EX-10.52 3 prpo-20191231ex1052aee27.htm EX-10.52 PRPO_Ex10-52

Exhibit 10.52

AMENDMENT NO. 1

TO

8% SENIOR SECURED CONVERTIBLE PROMISSORY NOTES

This Amendment No. 1 to 8% Senior Secured Convertible Promissory Notes (this “Amendment”), dated as of March____, 2020 (the “Effective Date”), is entered into by and between Precipio, Inc., a Delaware corporation, (the “Company”), having its principal place of business at 4 Science Park, New Haven, CT 06511, (the “Company”), and [NAME OF NOTEHOLDER] (the “Holder”).

RECITALS

WHEREAS, the Company issued to the Holder that certain 8% Senior Secured Convertible Promissory Notes set out in Schedule A to this Amendment (the “Original Notes”);

WHEREAS, Section 10(f) of the Original Notes provides that the Original Notes and any provision therein may be amended by the written consent of the Company and the Holder; and

WHEREAS, the Company and the Holder desire to amend certain terms of the Original Notes.

NOW THEREFORE, in consideration of the mutual promises contained in this Amendment and for other good and valuable consideration, the receipt and sufficiency of which are hereby acknowledged, the Company and the Holder, intending to be legally bound, hereby agree as follows:

AGREEMENT

1.    Capitalized Terms. Except as may be expressly provided herein, all capitalized terms used herein shall have the meanings assigned to them in the Original Notes.

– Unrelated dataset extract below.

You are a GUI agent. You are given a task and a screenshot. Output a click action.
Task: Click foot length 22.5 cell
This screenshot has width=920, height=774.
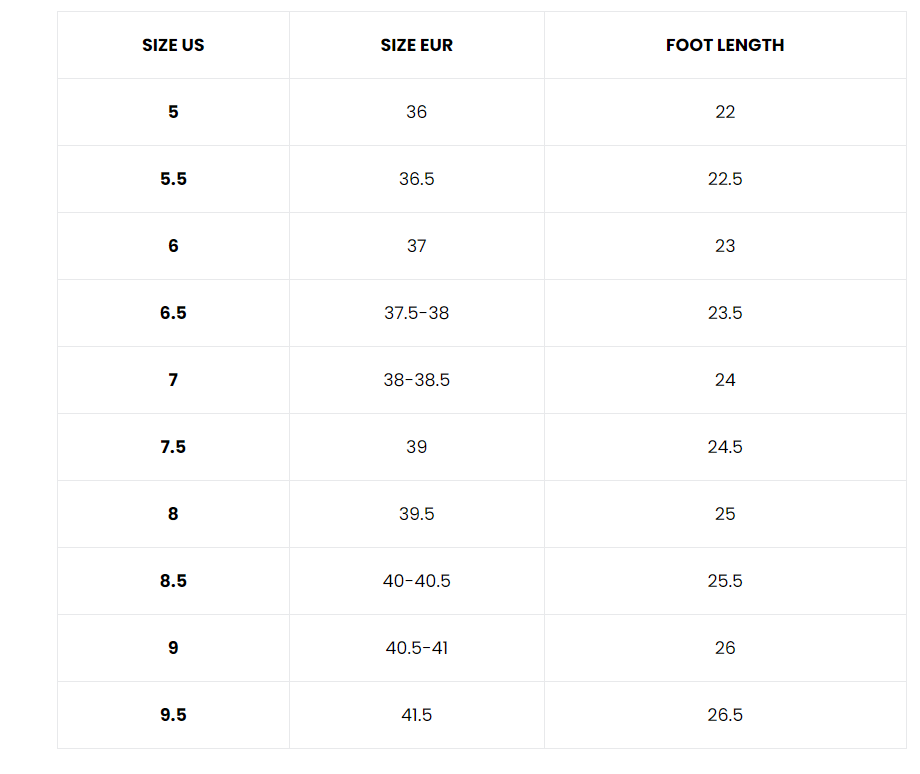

2.    Amendments to the Original Notes:

a.    The Parties desire to extend the due date of the Original Notes with a due date April 16, 2020 by three (3) months thereby the Original Notes will become due on July 16, 2020.

b.    The Parties desire to amend the definition of “Floor Price” and as such the definition shall hereby be amended and read as follows: “Floor Price means $0.40 per share”.

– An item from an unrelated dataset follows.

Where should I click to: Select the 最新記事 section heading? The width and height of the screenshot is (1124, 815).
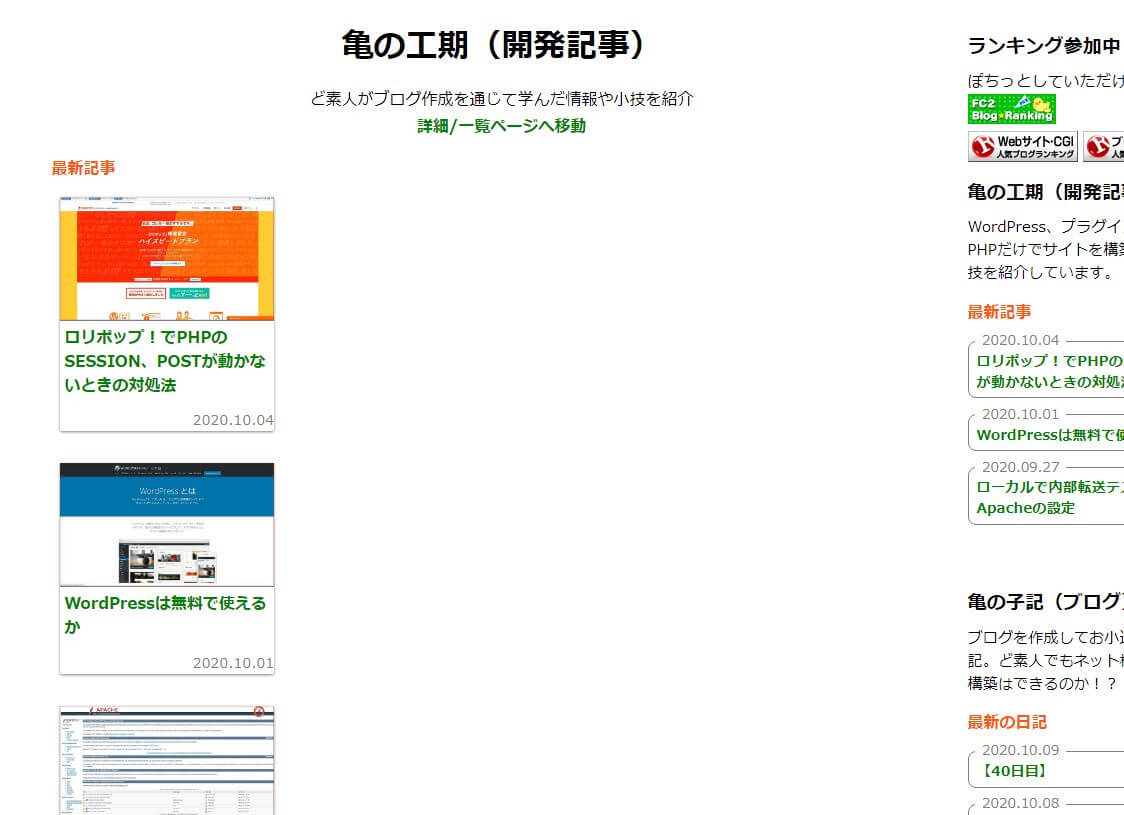point(82,168)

c.     Section 2 (Interest) of the Original Notes shall be amended to read “ The Company shall pay interest to the Holder on the aggregate principal amount of this Note at the rate of 8% per annum, with eighteen (18) months of interest guaranteed, which amount shall be payable in full regardless of how long the this Note remains outstanding.

3.    Conforming Changes. All provisions in the Original Notes and any amendments, attachments, schedules or exhibits thereto in conflict with this Amendment shall be and hereby are changed to conform to this Amendment.

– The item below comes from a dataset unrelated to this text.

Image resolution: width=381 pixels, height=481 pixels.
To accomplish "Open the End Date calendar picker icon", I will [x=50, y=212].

4.     Representations and Warranties. The Company hereby represents and warrants as follows:

a.    The Representations and Warranties made in the securities purchase agreement dated April 20, 2018 (as amended from time to time) and the securities purchase agreement dated May 14, 2020 (jointly the “Purchase Agreements”) pursuant to which Purchase Agreements the Original Notes have been issued to the Holder were true and correct as of the date made and are also true on and as of the date hereof and with the same force and effect as it made on and as of such date (or, if any such representation or warranty is expressly stated to have been made as of a specific date, as of such specific date).

b.    No Default or Event of Default has occurred and is continuing.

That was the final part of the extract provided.